**RECORD EXTRACTS:**
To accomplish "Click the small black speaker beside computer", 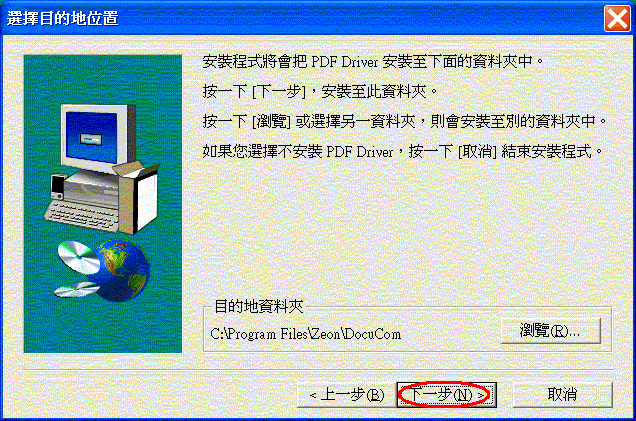I will click(58, 187).
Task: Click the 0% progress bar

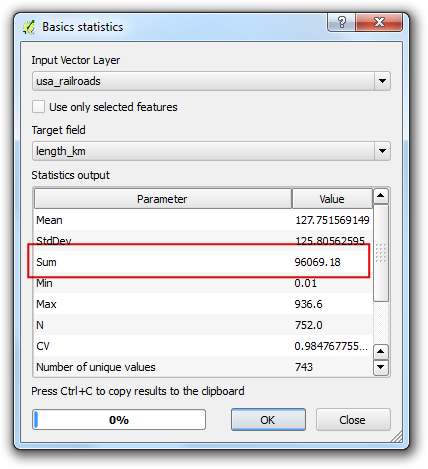Action: click(119, 420)
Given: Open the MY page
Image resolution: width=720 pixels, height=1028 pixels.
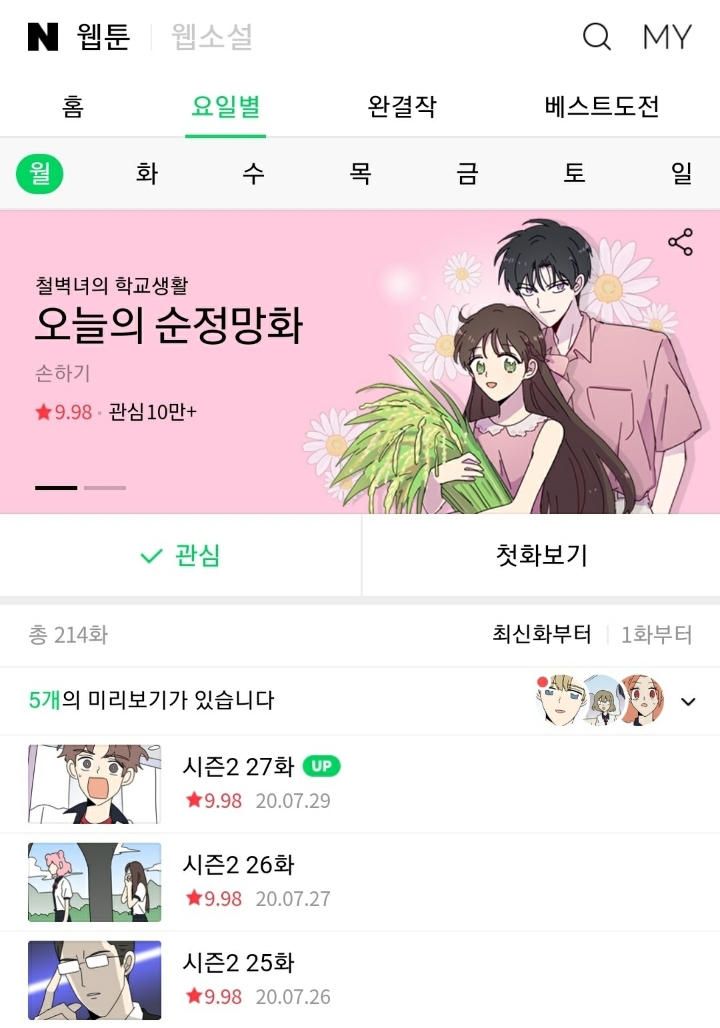Looking at the screenshot, I should [667, 37].
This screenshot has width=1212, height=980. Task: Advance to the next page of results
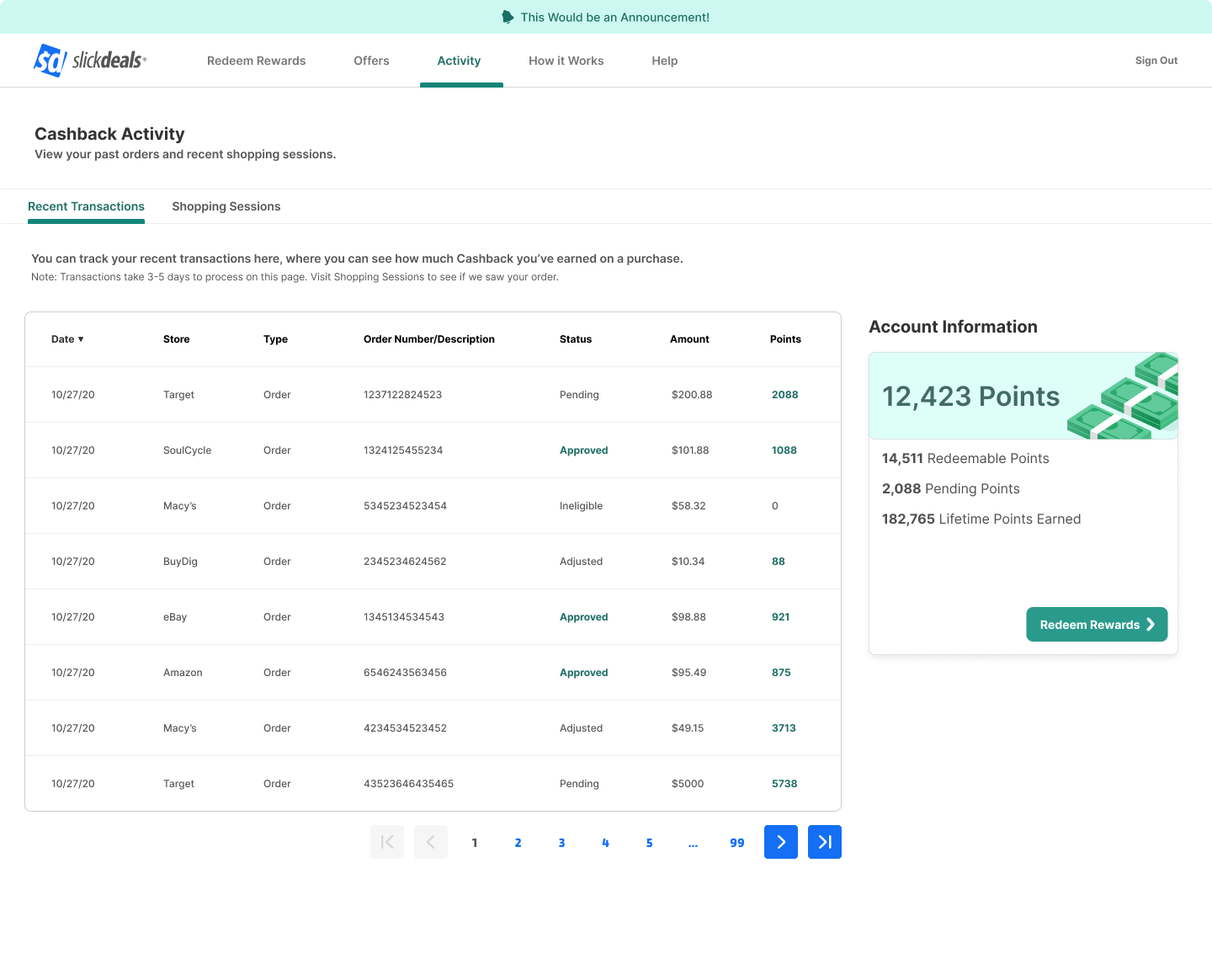[780, 842]
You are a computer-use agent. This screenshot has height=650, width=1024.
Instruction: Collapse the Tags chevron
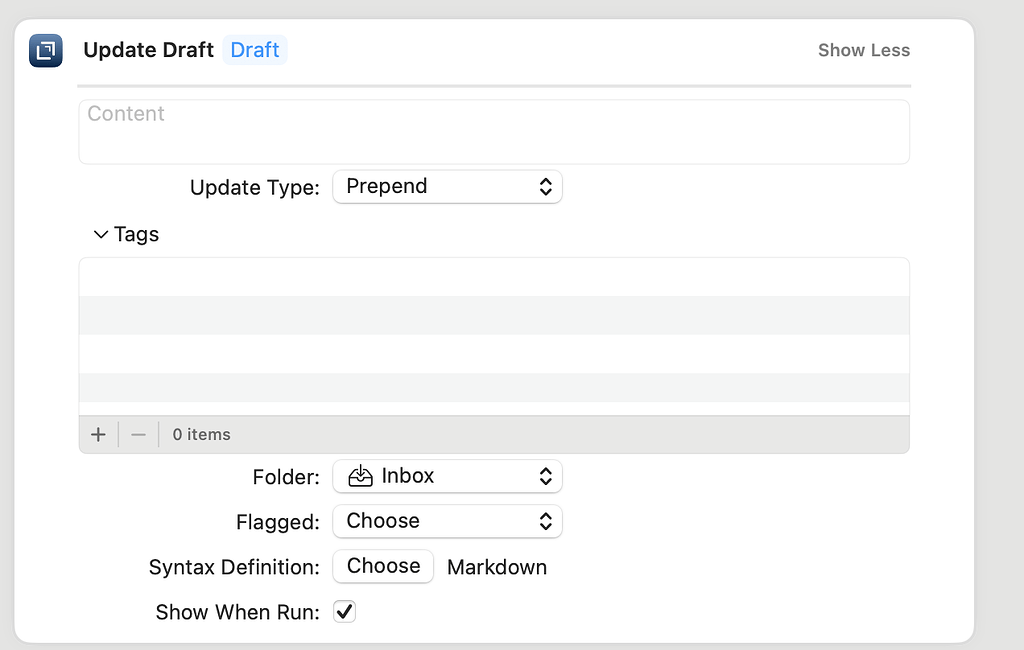coord(101,234)
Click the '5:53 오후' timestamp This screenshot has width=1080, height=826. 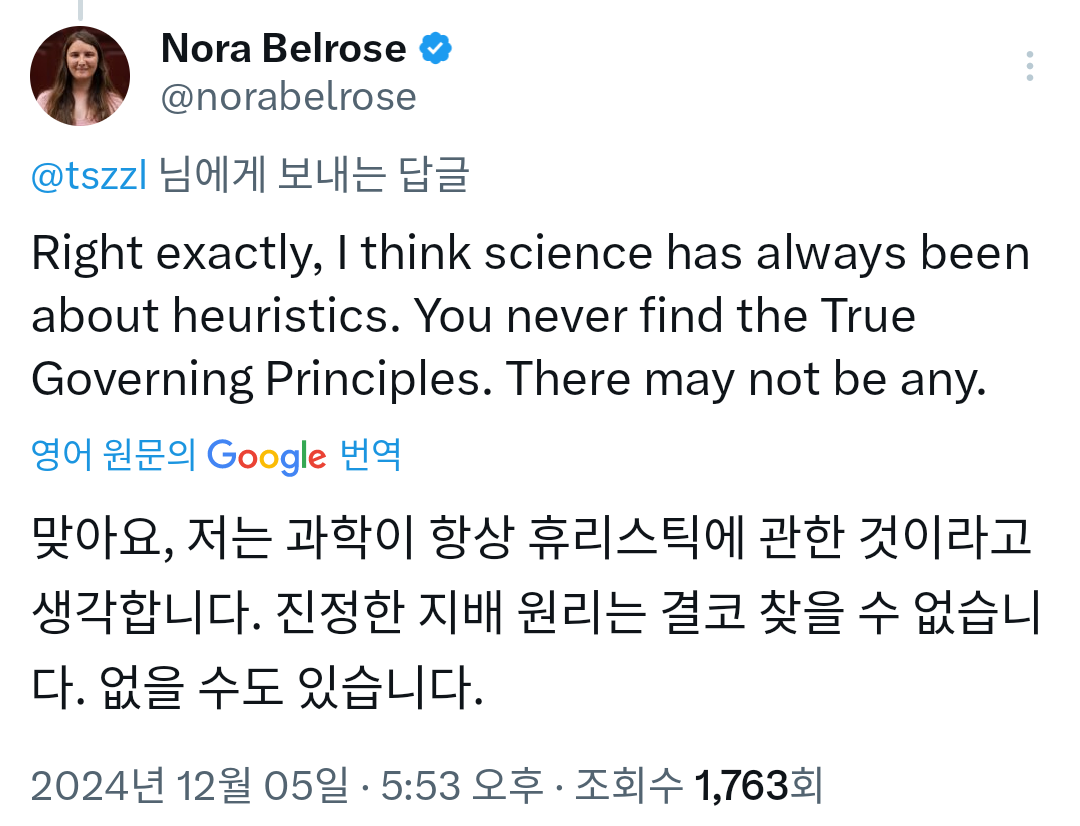pyautogui.click(x=462, y=785)
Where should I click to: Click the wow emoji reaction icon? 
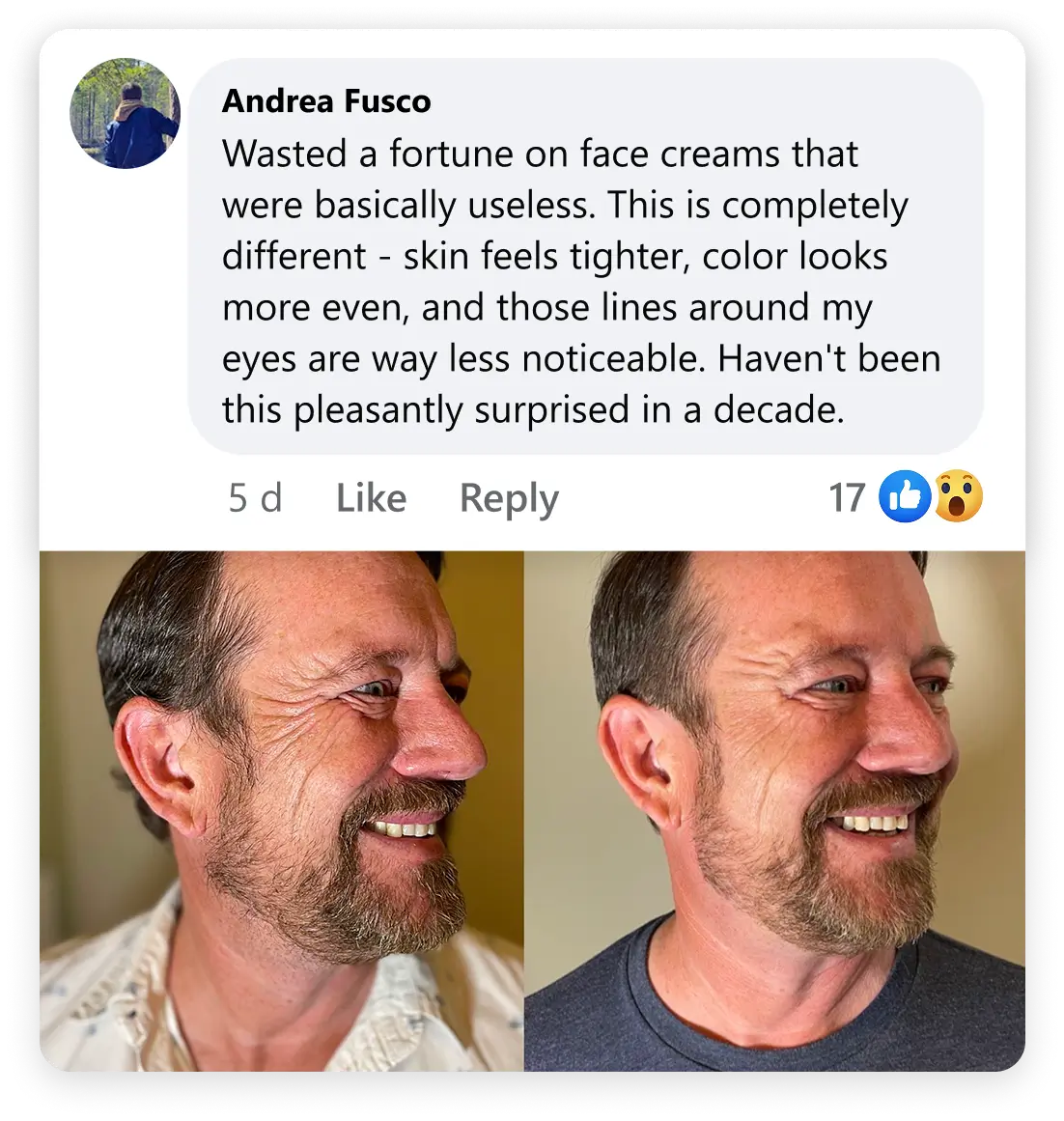(958, 497)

**PROBLEM REQUIREMENTS:** Take the line with "Where should I" and each line after it through the end of the material above, and reproduce them exactly, without the pictures.

**FINAL ANSWER:**
Where should I click to: Click the wow emoji reaction icon? 
(958, 497)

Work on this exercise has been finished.